# Tasks for this exercise
A. Quote the Dennettia article from "- Parent authority: Baker" up to and including "at the tip.".
B. Answer these from the Dennettia article:
(i) In which plant family is Dennettia placed?
(ii) What name do the Efik use for D. tripetala?
(iii) What shape are its leaves?
C. Continue the Dennettia article from the point where it stops.

# Text shown
Dennettia
- Conservation status: Least Concern (IUCN 3.1)

Scientific classification
- Kingdom: Plantae
- Clade: Embryophytes
- Clade: Tracheophytes
- Clade: Angiosperms
- Clade: Magnoliids
- Order: Magnoliales
- Family: Annonaceae
- Genus: Dennettia Baker f. (1913)
- Species: D. tripetala
- Binomial name: Dennettia tripetala (Baker f.)
- Synonyms: Uvariopsis tripetala (Baker f.) G.E.Schatz (2003)

= Dennettia =

- Genus: Dennettia
- Species: tripetala
- Authority: (Baker f.)
- Conservation status: LC
- Synonyms: Uvariopsis tripetala (Baker f.) G.E.Schatz (2003)
- Parent authority: Baker f. (1913)

Species of flowering plant

Dennettia is a monotypic genus (i.e. a genus containing a single species) of plants in the custard apple family Annonaceae. The sole included species is Dennettia tripetala, a shrub or tree native to western and west-central tropical Africa, including Guinea, Sierra Leone, Ghana, Nigeria, and Cameroon. It is threatened by habitat loss.

== Nomenclature ==
D. tripetala is known colloquially in English as the pepper fruit. It is also called mmimmi by the Igbo, ata igebere or igberi by the Yoruba, imako by the Niger Deltans and Urhobo, ako by residents of Benin and nkarika by the Efik.

==Description==
Three broad green sepals and golden fleshy petals make up the pepper fruit. The oblong-shaped leaves alternate one on top of the other and taper at the tip.

# Record excerpts
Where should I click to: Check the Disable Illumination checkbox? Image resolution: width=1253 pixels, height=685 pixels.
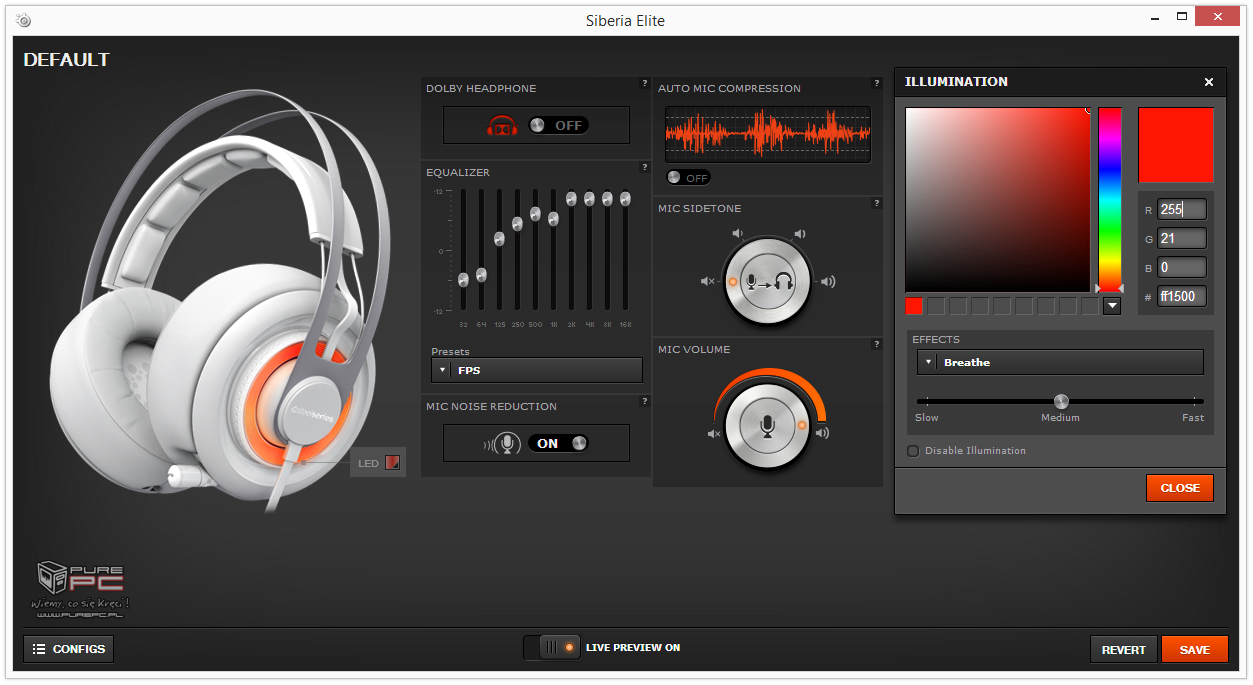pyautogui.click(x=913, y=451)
--
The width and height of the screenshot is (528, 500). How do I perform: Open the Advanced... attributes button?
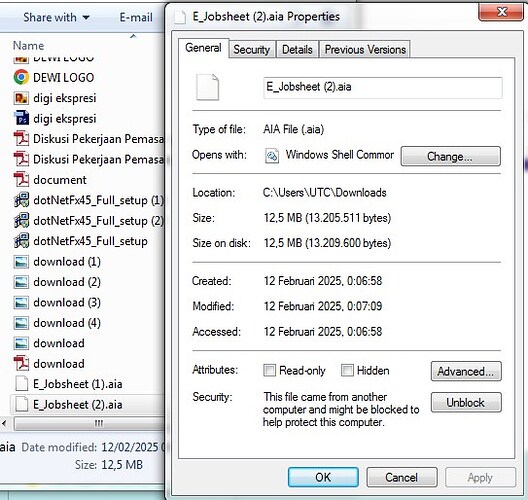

# Per-task outputs
A.
- Parent authority: Baker f. (1913)

Species of flowering plant

Dennettia is a monotypic genus (i.e. a genus containing a single species) of plants in the custard apple family Annonaceae. The sole included species is Dennettia tripetala, a shrub or tree native to western and west-central tropical Africa, including Guinea, Sierra Leone, Ghana, Nigeria, and Cameroon. It is threatened by habitat loss.

== Nomenclature ==
D. tripetala is known colloquially in English as the pepper fruit. It is also called mmimmi by the Igbo, ata igebere or igberi by the Yoruba, imako by the Niger Deltans and Urhobo, ako by residents of Benin and nkarika by the Efik.

==Description==
Three broad green sepals and golden fleshy petals make up the pepper fruit. The oblong-shaped leaves alternate one on top of the other and taper at the tip.

B.
(i) Annonaceae, the custard apple family
(ii) nkarika
(iii) Oblong

C.
== Uses ==
The leaves of D. tripetala may be dried and kept for a very long time without succumbing to microbial growth. U. tripetala fruits can be used as food and herbs to make herbal remedies, according to Okwu and Morah. The pepper fruit's fruits, leaves, and roots are all used in traditional medicine preparations.

=== Food ===
Essential oils and volatile oils are both present in pepper fruit. This fruit's volatile and essential (oleoresin) oils, which make up a significant portion of its composition, give it flavor, aroma, and pungency. In the eastern portion of Nigeria, it is typically offered with palm wine, garden eggs, bitter kola, and kola nuts for festivals, ceremonials, coronations, traditional weddings, naming rituals, new yam festivities, and other occasions. According to Keay (1989), when chewed, pepper fruit has an extremely peppery flavor. When people chew this peppery food, they frequently feel stimulated.

The fruit of the D. tripetala can be used to season and flavor a variety of foods, including white soup, spicy fish, hot drinks, alcoholic beverages, beverages, meat, vegetables, stew, sauces, and sausages. investigated the viability of utilizing the pepper fruit in place of ginger while making zobo drinks. According to their research, pepper fruit can effectively replace ginger in the preparation of zobo drinks.

==== Nutritional value ====
D. tripetala contains 0.42% magnesium, 1.80% calcium, 2.50% potassium, 9.84% crude fibers, 15.31% crude protein, 8.0% moisture, 62% carbohydrate, 3.47% crude lipids, and 0.33% phosphorus, as well as trace amounts of cadmium, iron, zinc, and copper, according to Okwu and Morah's 2004 study. Water-soluble vitamins like niacin, ascorbic acid, riboflavin, and thiamine are also present in pepper fruit.

=== Medicinal ===
Pepper fruit find wide use among traditional remedies in West Africa. Health claims that have been researched include:

- Postnatal care: Achinewhu et al. (1995), investigated the use of pepper fruit seeds in food given to new mothers to help the uterus contract.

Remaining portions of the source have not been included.